→ **Assignment**
Output the lines of the records from the one containing "You are a GUI" through the last, both ends included. Leave pictures out.

▼

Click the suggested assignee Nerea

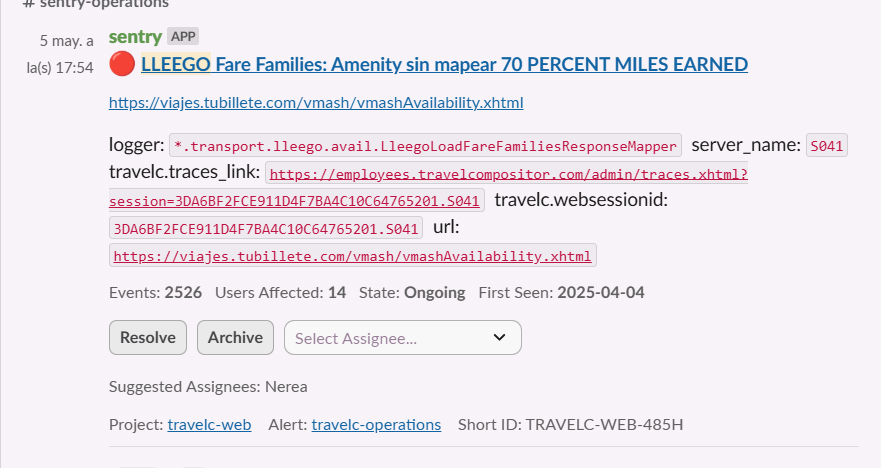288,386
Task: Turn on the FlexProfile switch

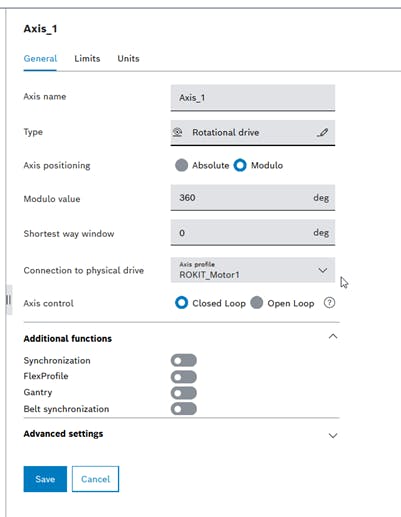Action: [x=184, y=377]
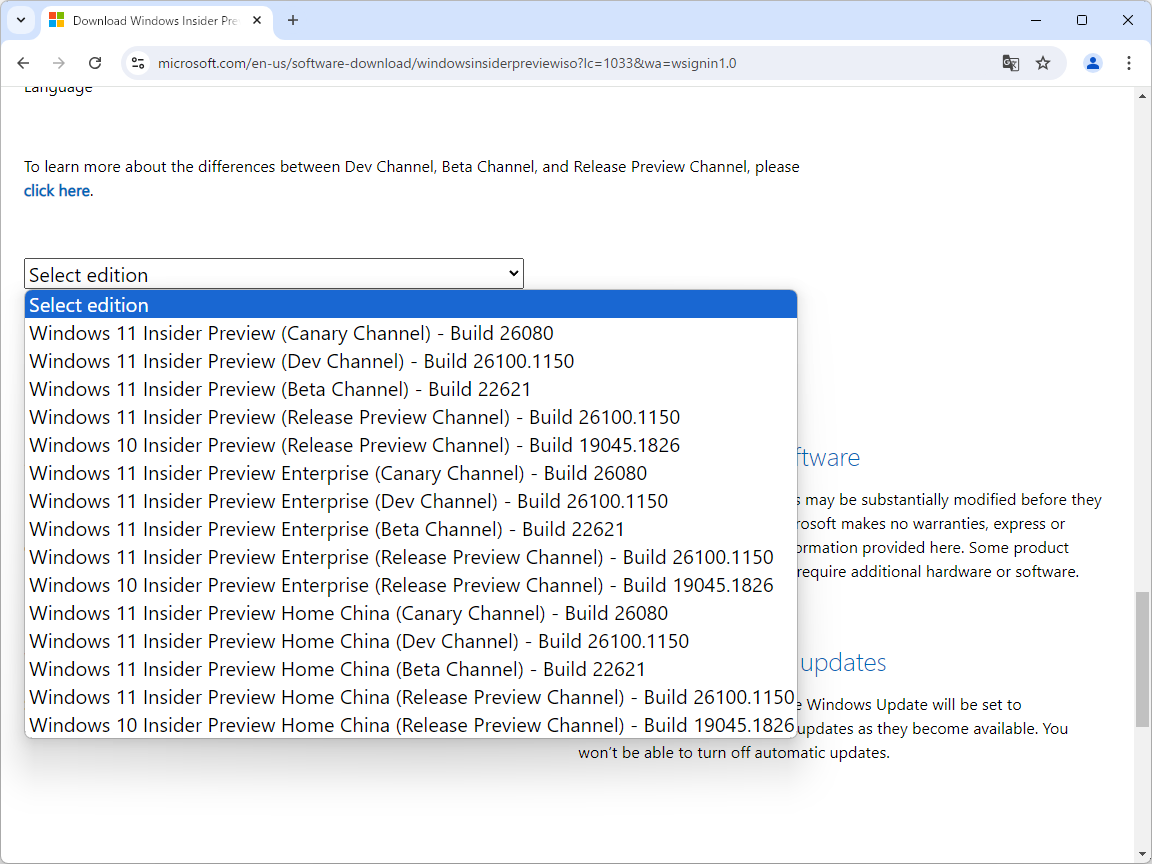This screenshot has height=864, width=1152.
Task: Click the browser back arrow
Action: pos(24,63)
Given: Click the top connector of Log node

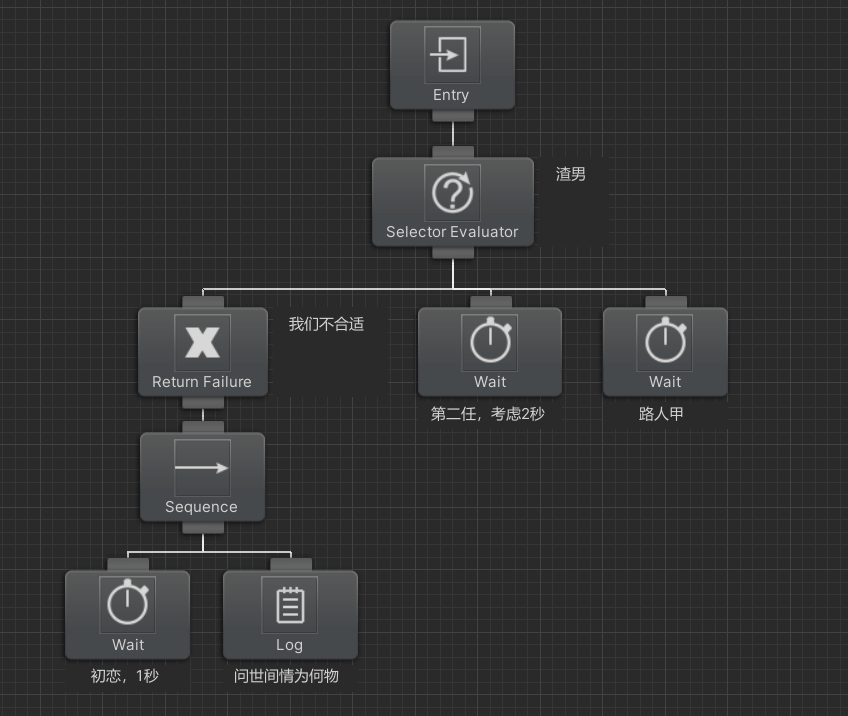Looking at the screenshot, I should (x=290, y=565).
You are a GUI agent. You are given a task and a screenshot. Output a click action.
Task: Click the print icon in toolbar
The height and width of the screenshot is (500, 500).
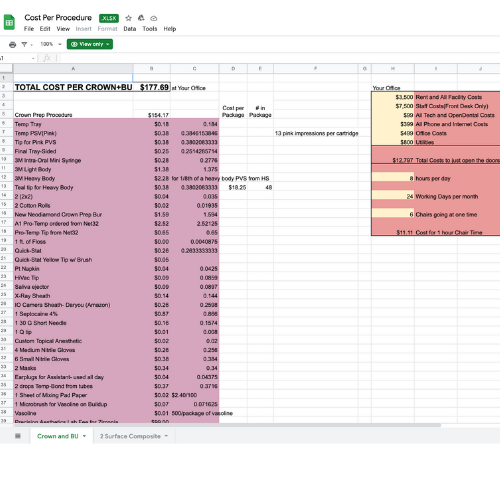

▲

→ **Task solution**
You are a GUI agent. You are given a task and a screenshot. Output a click action.
Task: Click the print icon in toolbar
The height and width of the screenshot is (500, 500).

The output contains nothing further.